Bandarra-Tavares Hélder, Franchi-Mendes Teresa, Ulpiano Cristiana, Morini Sara, Kaur Navjot, Harris-Becker Abigail, Vemuri Mohan C, Cabral Joaquim M S, Fernandes-Platzgummer Ana, da Silva Cláudia L
Department of Bioengineering and iBB - Institute for Bioengineering and Biosciences at Instituto Superior Técnico, Universidade de Lisboa, Lisboa, Portugal; Associate Laboratory i4HB - Institute for Health and Bioeconomy at Instituto Superior Técnico, Universidade de Lisboa, Lisboa, Portugal.
Cell and Gene Therapy, Thermo Fisher Scientific, Cell Biology, Frederick, Maryland, USA.
Cytotherapy. 2024 Jul;26(7):749-756. doi: 10.1016/j.jcyt.2024.03.001. Epub 2024 Mar 11.
BACKGROUND & AIMS: Cell therapies based on mesenchymal stromal cells (MSCs) have gained an increasing therapeutic interest in the context of multiple disorders. Nonetheless, this field still faces important challenges, particularly concerning suitable manufacturing platforms. Here, we aimed at establishing a scalable culture system to expand umbilical cord-derived Wharton's jelly MSC (MSC(WJ)) and their derived extracellular vesicles (EVs) by using dissolvable microcarriers combined with xeno(geneic)-free culture medium.
MSC(WJ) isolated from three donors were cultured at a starting density of 1 × 10 cells per spinner flask, i.e., 2.8 × 10 cells per cm of dissolvable microcarrier surface area. After a 6-day expansion period of MSC(WJ), extracellular vesicles (EVs) were produced for 24 h.
Taking advantage of an intermittent agitation regimen, we observed high adhesion rates to the microcarriers (over 90% at 24 h) and achieved 15.8 ± 0.7-fold expansion after 6 days of culture. Notably, dissolution of the microcarriers was achieved through a pectinase-based solution to recover the cell product, reducing the hurdles of downstream processing. MSC identity was validated by detecting the characteristic MSC immunophenotype and by multilineage differentiation assays. Considering the growing interest in MSC-derived EVs, which are known to be mediators of the therapeutic features of MSC, this platform also was evaluated for EV production. Upon a 24-h period of conditioning, secreted EVs were isolated by ultrafiltration followed by anion-exchange chromatography and exhibited the typical cup-shaped morphology, small size distribution (162.6 ± 30.2 nm) and expressed EV markers (CD63, CD9 and syntenin-1).
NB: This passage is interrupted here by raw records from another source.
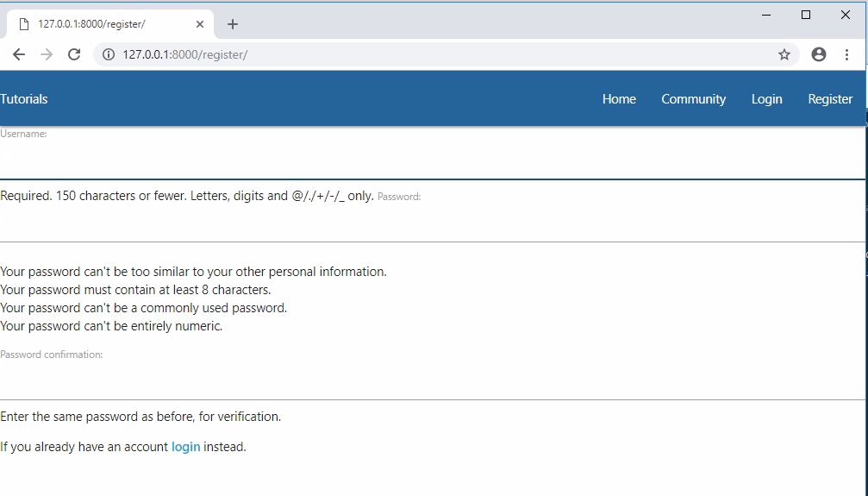Image resolution: width=868 pixels, height=496 pixels.
Task: Follow the blue login link
Action: click(x=185, y=447)
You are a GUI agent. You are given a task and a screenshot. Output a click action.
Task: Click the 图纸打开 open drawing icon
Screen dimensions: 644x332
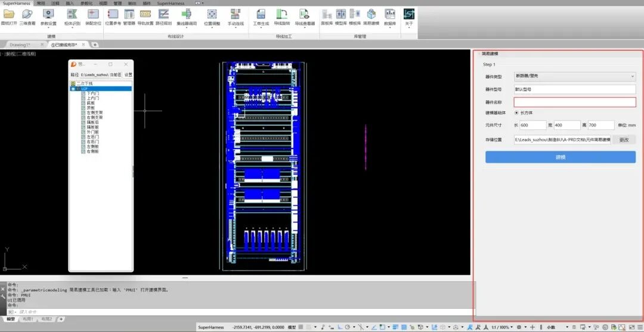[x=9, y=14]
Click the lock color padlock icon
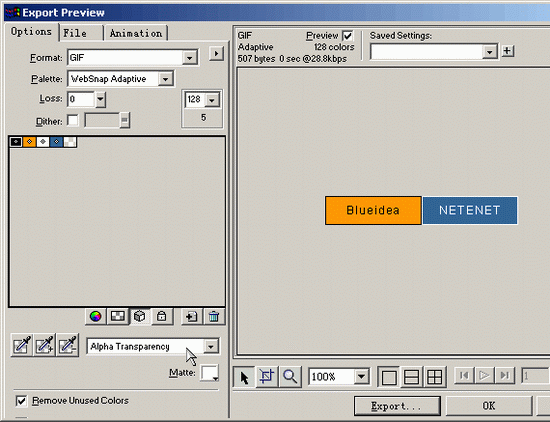 pyautogui.click(x=161, y=317)

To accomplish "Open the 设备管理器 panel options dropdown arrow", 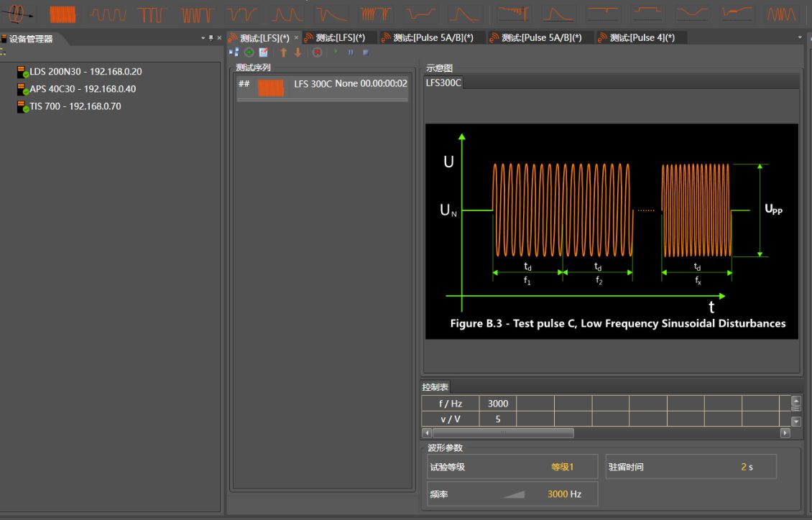I will 203,38.
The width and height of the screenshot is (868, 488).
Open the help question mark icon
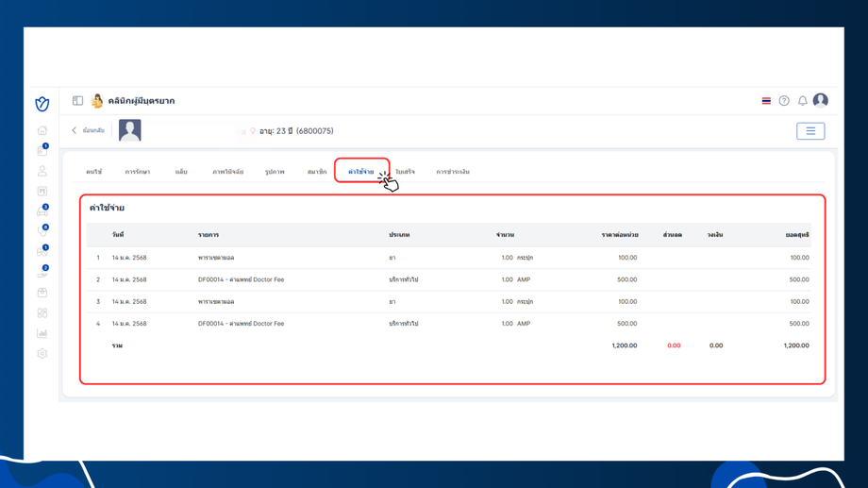[x=784, y=101]
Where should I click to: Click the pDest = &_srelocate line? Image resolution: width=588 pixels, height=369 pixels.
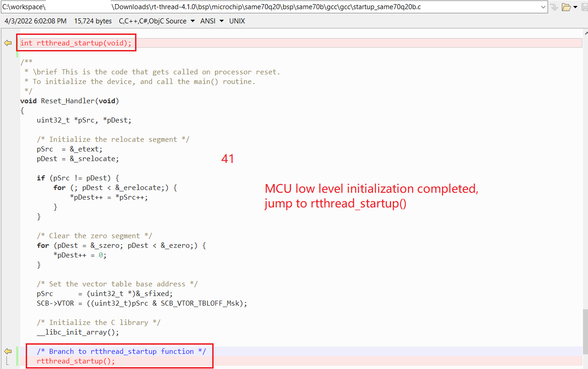tap(78, 158)
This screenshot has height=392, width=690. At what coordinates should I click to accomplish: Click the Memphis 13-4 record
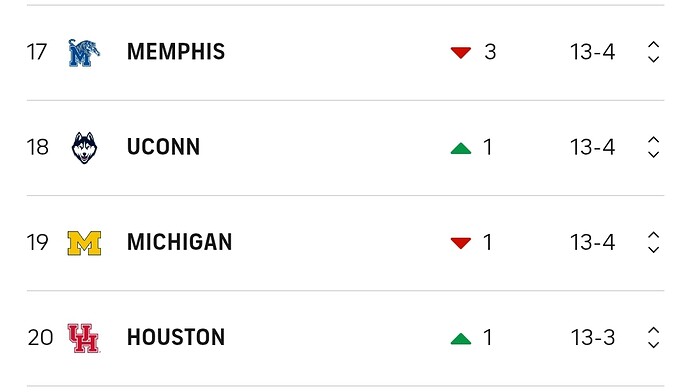point(593,52)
Taken together, we established a time-effective and robust scalable platform that complies with clinical-grade standards for the dual production of MSC(WJ) and their derived EV.
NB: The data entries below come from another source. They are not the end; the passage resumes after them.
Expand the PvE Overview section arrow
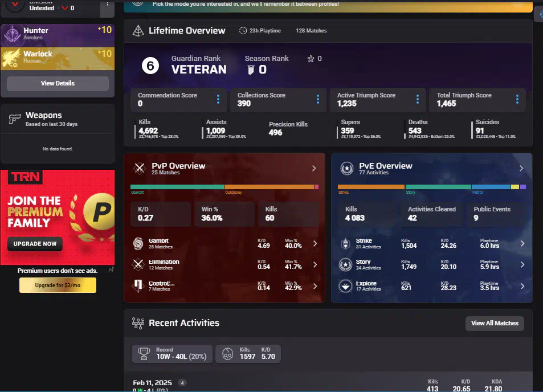Image resolution: width=543 pixels, height=392 pixels. [x=521, y=168]
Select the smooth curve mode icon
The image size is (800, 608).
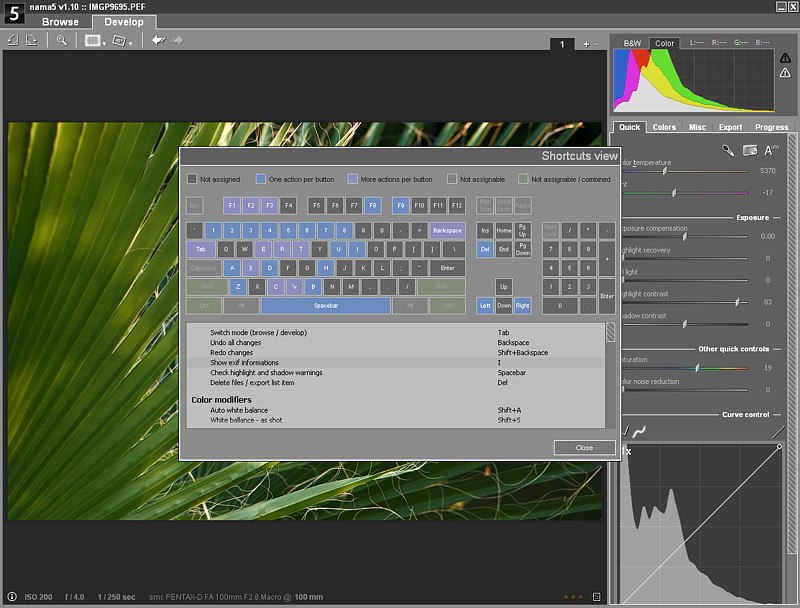coord(638,432)
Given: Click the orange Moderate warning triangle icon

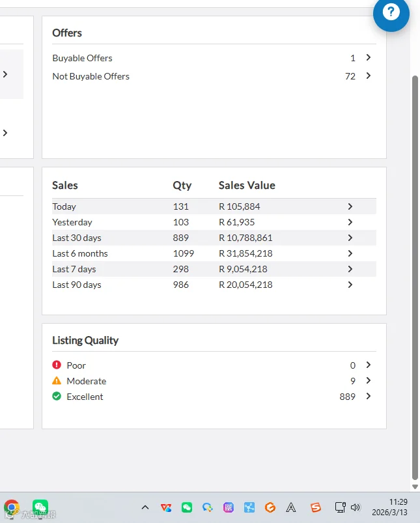Looking at the screenshot, I should tap(57, 380).
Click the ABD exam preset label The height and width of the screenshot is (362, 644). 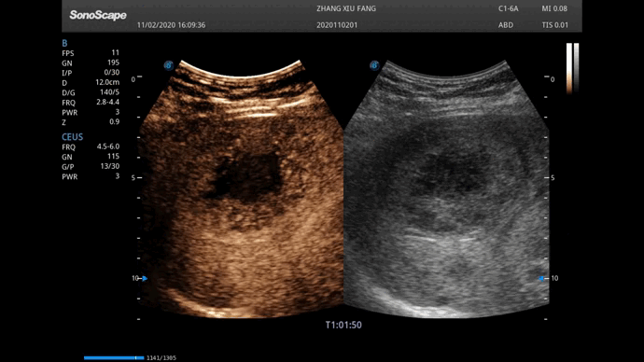point(506,25)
基于间充质基质细胞(MSC)的细胞疗法在多种疾病的治疗中越来越受到关注。然而,该领域仍面临重大挑战,特别是在合适的生产平台方面。在此,我们旨在建立一种可扩展的培养系统,通过使用可溶解的微载体与无(异)基因培养基相结合,来扩增脐带华通氏胶间充质基质细胞(MSC(WJ))及其衍生的细胞外囊泡(EVs)。
从三名供体分离的MSC(WJ)以每个转瓶1×10个细胞的起始密度进行培养,即每平方厘米可溶解微载体表面积2.8×10个细胞。在MSC(WJ)扩增6天后,生产细胞外囊泡(EVs)24小时。
利用间歇性搅拌方案,我们观察到对微载体的高粘附率(24小时时超过90%),并在培养6天后实现了15.8±0.7倍的扩增。值得注意的是,通过基于果胶酶的溶液实现了微载体的溶解,以回收细胞产物,减少了下游处理的障碍。通过检测特征性的MSC免疫表型和多谱系分化试验验证了MSC的身份。鉴于对MSC衍生的EVs的兴趣日益增加,已知其为MSC治疗特性的介质,该平台也用于评估EV的生产。在24小时的条件培养期后,通过超滤随后进行阴离子交换色谱法分离分泌的EVs,其呈现典型的杯状形态、小尺寸分布(162.6±30.2nm)并表达EV标志物(CD63、CD9和syntenin-1)。
综上所述,我们建立了一个符合临床级标准的高效且强大的可扩展平台,用于双重生产MSC(WJ)及其衍生的EV。